◆ **Exercise requirements**:
Print the listing below line for line, with nothing changed.

◆ **Data shown**:

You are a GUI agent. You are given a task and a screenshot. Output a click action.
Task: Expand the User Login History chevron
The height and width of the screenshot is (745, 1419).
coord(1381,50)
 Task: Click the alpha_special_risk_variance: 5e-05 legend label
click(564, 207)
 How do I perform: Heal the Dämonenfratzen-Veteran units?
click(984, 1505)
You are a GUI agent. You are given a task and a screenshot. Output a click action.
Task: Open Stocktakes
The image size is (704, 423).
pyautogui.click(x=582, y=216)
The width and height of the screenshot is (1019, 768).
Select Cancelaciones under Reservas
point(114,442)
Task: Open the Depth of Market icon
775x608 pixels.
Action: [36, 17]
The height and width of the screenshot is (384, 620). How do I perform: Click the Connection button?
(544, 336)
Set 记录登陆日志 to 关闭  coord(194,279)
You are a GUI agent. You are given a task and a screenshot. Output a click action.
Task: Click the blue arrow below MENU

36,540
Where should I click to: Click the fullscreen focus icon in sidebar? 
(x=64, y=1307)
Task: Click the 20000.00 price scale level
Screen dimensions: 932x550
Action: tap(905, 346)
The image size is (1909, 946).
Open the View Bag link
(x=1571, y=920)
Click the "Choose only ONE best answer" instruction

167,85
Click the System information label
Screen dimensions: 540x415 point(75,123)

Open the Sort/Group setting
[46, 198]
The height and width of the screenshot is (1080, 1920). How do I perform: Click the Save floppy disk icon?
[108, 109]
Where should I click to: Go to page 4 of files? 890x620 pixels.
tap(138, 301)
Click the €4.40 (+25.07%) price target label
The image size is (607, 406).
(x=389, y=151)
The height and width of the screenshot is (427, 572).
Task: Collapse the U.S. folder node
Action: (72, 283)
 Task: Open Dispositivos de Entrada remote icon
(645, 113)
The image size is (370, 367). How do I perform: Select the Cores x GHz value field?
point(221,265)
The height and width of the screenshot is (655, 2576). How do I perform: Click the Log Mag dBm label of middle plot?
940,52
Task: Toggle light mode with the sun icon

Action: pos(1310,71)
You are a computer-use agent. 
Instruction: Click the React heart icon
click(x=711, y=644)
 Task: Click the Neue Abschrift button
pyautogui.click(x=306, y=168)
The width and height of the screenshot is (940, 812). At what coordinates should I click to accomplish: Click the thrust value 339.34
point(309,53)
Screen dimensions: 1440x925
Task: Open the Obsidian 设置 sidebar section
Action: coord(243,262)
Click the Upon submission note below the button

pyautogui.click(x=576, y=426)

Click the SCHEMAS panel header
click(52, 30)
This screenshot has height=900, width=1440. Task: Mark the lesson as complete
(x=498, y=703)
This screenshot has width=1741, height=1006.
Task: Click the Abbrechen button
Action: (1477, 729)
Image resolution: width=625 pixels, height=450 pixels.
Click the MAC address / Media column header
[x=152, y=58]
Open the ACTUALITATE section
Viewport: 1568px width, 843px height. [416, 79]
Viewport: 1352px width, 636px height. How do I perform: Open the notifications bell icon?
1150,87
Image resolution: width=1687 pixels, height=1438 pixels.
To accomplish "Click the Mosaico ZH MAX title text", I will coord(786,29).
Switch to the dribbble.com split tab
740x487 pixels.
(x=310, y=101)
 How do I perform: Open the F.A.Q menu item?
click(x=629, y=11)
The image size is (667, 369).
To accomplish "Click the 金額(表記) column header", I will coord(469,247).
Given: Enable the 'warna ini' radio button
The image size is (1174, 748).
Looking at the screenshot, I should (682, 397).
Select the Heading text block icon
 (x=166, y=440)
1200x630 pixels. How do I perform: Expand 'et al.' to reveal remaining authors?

◆ **Answer for this exercise**:
You are a GUI agent. You are given a task and a screenshot. Output a click action.
Task: Expand the User Login History chevron
The height and width of the screenshot is (745, 1419).
coord(1381,50)
 Task: Click the alpha_special_risk_variance: 5e-05 legend label
click(564, 207)
 How do I perform: Heal the Dämonenfratzen-Veteran units?
click(984, 1505)
You are a GUI agent. You are given a task and a screenshot. Output a click action.
Task: Open Stocktakes
The image size is (704, 423).
pyautogui.click(x=582, y=216)
The width and height of the screenshot is (1019, 768).
Select Cancelaciones under Reservas
point(114,442)
Task: Open the Depth of Market icon
775x608 pixels.
Action: [36, 17]
The height and width of the screenshot is (384, 620). How do I perform: Click the Connection button?
(544, 336)
Set 记录登陆日志 to 关闭  coord(194,279)
You are a GUI agent. You are given a task and a screenshot. Output a click action.
Task: Click the blue arrow below MENU

36,540
Where should I click to: Click the fullscreen focus icon in sidebar? 
(x=64, y=1307)
Task: Click the 20000.00 price scale level
Screen dimensions: 932x550
Action: tap(905, 346)
The image size is (1909, 946).
Open the View Bag link
(x=1571, y=920)
Click the "Choose only ONE best answer" instruction

167,85
Click the System information label
Screen dimensions: 540x415 point(75,123)

Open the Sort/Group setting
[46, 198]
The height and width of the screenshot is (1080, 1920). How do I perform: Click the Save floppy disk icon?
[108, 109]
Where should I click to: Go to page 4 of files? 890x620 pixels.
tap(138, 301)
Click the €4.40 (+25.07%) price target label
The image size is (607, 406).
(x=389, y=151)
The height and width of the screenshot is (427, 572).
Task: Collapse the U.S. folder node
Action: (72, 283)
 Task: Open Dispositivos de Entrada remote icon
(645, 113)
The image size is (370, 367). How do I perform: Select the Cores x GHz value field?
point(221,265)
The height and width of the screenshot is (655, 2576). How do I perform: Click the Log Mag dBm label of middle plot?
940,52
Task: Toggle light mode with the sun icon

Action: pos(1310,71)
You are a computer-use agent. 
Instruction: Click the React heart icon
click(x=711, y=644)
 Task: Click the Neue Abschrift button
pyautogui.click(x=306, y=168)
The width and height of the screenshot is (940, 812). At what coordinates should I click to accomplish: Click the thrust value 339.34
point(309,53)
Screen dimensions: 1440x925
Task: Open the Obsidian 设置 sidebar section
Action: coord(243,262)
Click the Upon submission note below the button

pyautogui.click(x=576, y=426)

Click the SCHEMAS panel header
click(52, 30)
This screenshot has height=900, width=1440. Task: Mark the lesson as complete
(x=498, y=703)
This screenshot has width=1741, height=1006.
Task: Click the Abbrechen button
Action: (1477, 729)
Image resolution: width=625 pixels, height=450 pixels.
Click the MAC address / Media column header
[x=152, y=58]
Open the ACTUALITATE section
Viewport: 1568px width, 843px height. [416, 79]
Viewport: 1352px width, 636px height. How do I perform: Open the notifications bell icon?
1150,87
Image resolution: width=1687 pixels, height=1438 pixels.
To accomplish "Click the Mosaico ZH MAX title text", I will coord(786,29).
Switch to the dribbble.com split tab
740x487 pixels.
(x=310, y=101)
 How do I perform: Open the F.A.Q menu item?
click(x=629, y=11)
The image size is (667, 369).
To accomplish "Click the 金額(表記) column header", I will coord(469,247).
Given: Enable the 'warna ini' radio button
The image size is (1174, 748).
Looking at the screenshot, I should (682, 397).
Select the Heading text block icon
 (x=166, y=440)
1200x630 pixels. How do I perform: Expand 'et al.' to reveal remaining authors?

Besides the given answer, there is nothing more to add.